Session metrics response

{
  "session_id": "ses_123",
  "provider": "vercel",
  "status": "idle",
  "routing": {
    "recommended_provider": "vercel",
    "confidence": "high"
  },
  "metrics": {
    "provision_time_ms": 820,
    "time_to_first_exec_ms": 1110,
    "last_exec_latency_ms": 920,
    "average_exec_latency_ms": 980,
    "average_stream_open_latency_ms": 350,
    "total_exec_count": 3,
    "total_stream_count": 1,
    "interaction_count": 4,
    "session_length_ms": 440000,
    "cost_estimate_usd": 0.071,
    "uptime_percent": 99.3,
    "predicted_startup_ms": 820,
    "engagement_score": 0.61,
    "engagement_label": "engaged"
  }
}

Gateway endpoints

POST /gateway/recommend Ask Cerver to pick a provider Use when the agent wants a recommendation before opening a session.
POST /gateway/sessions Open one logical execution session Use when the agent is ready to start work through the gateway.
POST /gateway/sessions/:id/input Store chat or task input Use to append user, assistant, or system messages into the gateway transcript.
POST /gateway/sessions/:id/run Execute without streaming Use when the agent wants a JSON result wrapper with duration and metrics.
POST /gateway/sessions/:id/run/stream Execute and stream output Use when the agent wants one stream regardless of which provider wins.
GET /gateway/sessions/:id/metrics Read provider and latency data Use to explain what happened and decide whether policy should change.
GET /gateway/sessions/:id Read the session record Use to inspect routing, transcript, events, and fresh metrics together.
DELETE /gateway/sessions/:id Terminate the logical session Use to clean up both the gateway record and the backing sandbox.
POST /gateway/stress-tests Compare providers under the same workload Use to benchmark cold starts, streaming, long jobs, and recovery behavior.

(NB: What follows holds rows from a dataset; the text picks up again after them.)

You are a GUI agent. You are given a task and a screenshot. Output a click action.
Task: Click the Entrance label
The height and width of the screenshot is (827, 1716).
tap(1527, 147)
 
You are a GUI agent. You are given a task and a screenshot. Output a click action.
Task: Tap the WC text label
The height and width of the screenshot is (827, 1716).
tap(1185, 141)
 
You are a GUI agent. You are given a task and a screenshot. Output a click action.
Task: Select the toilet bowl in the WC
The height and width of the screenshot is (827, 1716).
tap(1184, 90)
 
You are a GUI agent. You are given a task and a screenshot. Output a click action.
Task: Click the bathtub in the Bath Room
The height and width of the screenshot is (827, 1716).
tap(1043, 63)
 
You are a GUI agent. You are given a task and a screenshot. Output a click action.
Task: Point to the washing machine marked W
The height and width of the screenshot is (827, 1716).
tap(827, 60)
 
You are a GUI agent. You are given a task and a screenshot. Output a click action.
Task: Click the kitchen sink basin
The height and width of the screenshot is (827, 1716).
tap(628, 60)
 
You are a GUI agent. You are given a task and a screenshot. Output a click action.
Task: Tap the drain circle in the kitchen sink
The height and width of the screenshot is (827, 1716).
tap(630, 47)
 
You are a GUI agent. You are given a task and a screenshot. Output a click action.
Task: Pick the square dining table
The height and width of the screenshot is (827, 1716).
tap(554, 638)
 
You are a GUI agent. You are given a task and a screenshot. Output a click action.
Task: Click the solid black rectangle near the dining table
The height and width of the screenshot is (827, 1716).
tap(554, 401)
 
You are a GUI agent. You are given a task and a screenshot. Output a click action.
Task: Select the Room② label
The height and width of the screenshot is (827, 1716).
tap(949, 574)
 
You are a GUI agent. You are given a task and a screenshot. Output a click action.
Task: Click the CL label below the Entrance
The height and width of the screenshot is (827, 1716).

When to benchmark instead of guessing

  • When a repo is new and Cerver has little history for it.
  • When the run is expensive or important enough to justify a canary.
  • When providers have changed in speed, health, or cost.
  • When the team wants a repeatable comparison report across vendors.

Kinds supported now

The current gateway understands cold_start, stream_response, package_install, preview_launch, and long_session.

Stress-test request

{
  "kind": "cold_start",
  "workload": "preview",
  "providers": ["vercel", "cloudflare", "e2b"],
  "sample_size": 12,
  "requirements": {
    "runtime": "node",
    "public_preview": true,
    "timeout_minutes": 15
  },
  "policy": {
    "mode": "balanced"
  }
}

Stress-test result

{
  "testId": "test_123",
  "kind": "cold_start",
  "workload": "preview",
  "sampleSize": 12,
  "winner": "vercel",
  "summary": "Vercel Sandbox is the strongest cold start candidate.",
  "report": {
    "headline": "Vercel Sandbox is the strongest cold start candidate.",
    "guidance": "Across 12 simulated runs, Vercel Sandbox shows the best mix of startup time, cost, and availability.",
    "next_policy": "Route preview runs to vercel first, then fall back to cloudflare, e2b."
  }
}
Current implementation: stress tests are simulated from provider baselines and recommendation scores today. They are not yet live multi-provider canaries.